* [EXERCISE PASSAGE]:
________________________________________

AI was supposed to boost productivity – but a new report says ‘workslop’ is making it worse
If you’ve used AI tools, you know that they aren’t always accurate. A new study even highlighted that ChatGPT is actually wrong 25% of the time. And while some big tech CEOs believe AI will cause mass unemployement, it seems like for now AI is only dragging us down.
Companies acrosss the board are deploying AI, but the gains are less than satisfactory. Turns out, much of what these tools produce is useless junk that experts are calling “workslop.” Not to be confused with “AI slop,” which is all the low-quality AI-generated content you see while scrolling social media.
What exactly is workslop?
First reported by Harvard Business Review, the term “workslop” describes the flood of AI-generated content that is ultimately of very low value. Instead of soild reports and expert-level presentations, what’s generated are sloppy reports, half-baked documents, boilerplate content with little insight or errors that require humans to intervene and fix the job.
Basically it’s when AI delivers on volume but not quality, which ultimately causes more work.
Why it’s happening and how to avoid it
The HBR authors argue that much of this comes down to misplaced incentives. Businesses adopt AI tools to move faster, not necessarily to improve quality. Workers lean on the AI for support, even if the output isn’t worth much.
Because AI content is so cheap to generate, organizations tolerate “good enough” outputs—even if employees spend hours cleaning them up later.

________________________________________

* [EXTRACTED DATA]:

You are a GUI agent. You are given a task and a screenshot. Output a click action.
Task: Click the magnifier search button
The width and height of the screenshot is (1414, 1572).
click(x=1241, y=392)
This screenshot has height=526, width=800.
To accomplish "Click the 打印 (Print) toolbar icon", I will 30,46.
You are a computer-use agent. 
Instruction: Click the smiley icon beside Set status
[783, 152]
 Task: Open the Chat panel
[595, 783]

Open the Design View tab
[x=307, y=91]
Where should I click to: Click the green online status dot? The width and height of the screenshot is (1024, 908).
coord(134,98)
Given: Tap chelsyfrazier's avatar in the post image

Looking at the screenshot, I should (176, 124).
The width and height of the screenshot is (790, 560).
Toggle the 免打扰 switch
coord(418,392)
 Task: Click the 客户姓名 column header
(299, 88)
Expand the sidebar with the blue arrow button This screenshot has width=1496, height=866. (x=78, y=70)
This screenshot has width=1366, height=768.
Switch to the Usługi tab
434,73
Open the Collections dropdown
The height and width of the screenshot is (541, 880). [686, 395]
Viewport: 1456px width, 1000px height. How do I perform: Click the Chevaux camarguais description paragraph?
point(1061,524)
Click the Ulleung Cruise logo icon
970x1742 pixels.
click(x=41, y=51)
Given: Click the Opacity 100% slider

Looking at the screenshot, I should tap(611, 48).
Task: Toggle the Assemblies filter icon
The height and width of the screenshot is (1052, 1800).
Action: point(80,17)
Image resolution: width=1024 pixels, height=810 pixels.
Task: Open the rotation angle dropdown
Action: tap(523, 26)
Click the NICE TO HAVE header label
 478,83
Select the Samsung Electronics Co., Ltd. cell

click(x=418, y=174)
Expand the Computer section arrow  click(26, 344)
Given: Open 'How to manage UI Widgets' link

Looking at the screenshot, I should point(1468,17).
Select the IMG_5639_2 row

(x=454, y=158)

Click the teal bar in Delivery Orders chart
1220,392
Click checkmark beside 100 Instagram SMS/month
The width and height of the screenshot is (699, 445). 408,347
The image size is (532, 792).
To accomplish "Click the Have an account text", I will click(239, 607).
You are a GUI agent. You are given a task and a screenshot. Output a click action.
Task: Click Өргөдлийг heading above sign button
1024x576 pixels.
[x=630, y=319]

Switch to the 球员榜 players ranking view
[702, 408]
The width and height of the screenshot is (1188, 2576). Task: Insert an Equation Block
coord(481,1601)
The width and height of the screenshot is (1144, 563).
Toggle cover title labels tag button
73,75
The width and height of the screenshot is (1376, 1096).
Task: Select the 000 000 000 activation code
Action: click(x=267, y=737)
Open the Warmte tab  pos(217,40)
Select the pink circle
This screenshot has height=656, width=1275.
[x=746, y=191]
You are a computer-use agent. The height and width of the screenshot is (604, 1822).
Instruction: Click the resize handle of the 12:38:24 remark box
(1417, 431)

________________________________________

* [WHAT TO DO]:
A) In the workslop article, which publication first reported the term "workslop"?
B) Pick up the workslop article after its final sentence and keep writing it.

* [ANSWERS TO THE EXERCISE]:
A) Harvard Business Review

B)
This doesn’t mean we should ditch AI completely. I have a feeling it’s here to stay. The key is to learn how to use it properly and in the smartest ways. It’s also important to remember that AI is designed for generating ideas and not the whole project. Users should see it as a brainstorming partner or rough-draft generator, but should never rely on it completely to do the entire job.
Why AI slop matters
Even if you’re not the one using AI at work or haven’t uploaded any AI content to social media, chances are you’re feeling the ripple effects. Whether it’s a report for a client or a video of a cat serving french fries, it wastes time, lowers trust and adds hidden costs.
Not to mention there are few things more frustrating than expecting AI to lighten your load only to find yourself babysitting it—or worse, fixing its mistakes.
The bottom line
AI has a lot of potential for productivity support and helping us manage workflows. But only if it actually saves time and produces value. If it’s just creating busywork that drags you down, it’s not a tool. It’s a sloppy trap.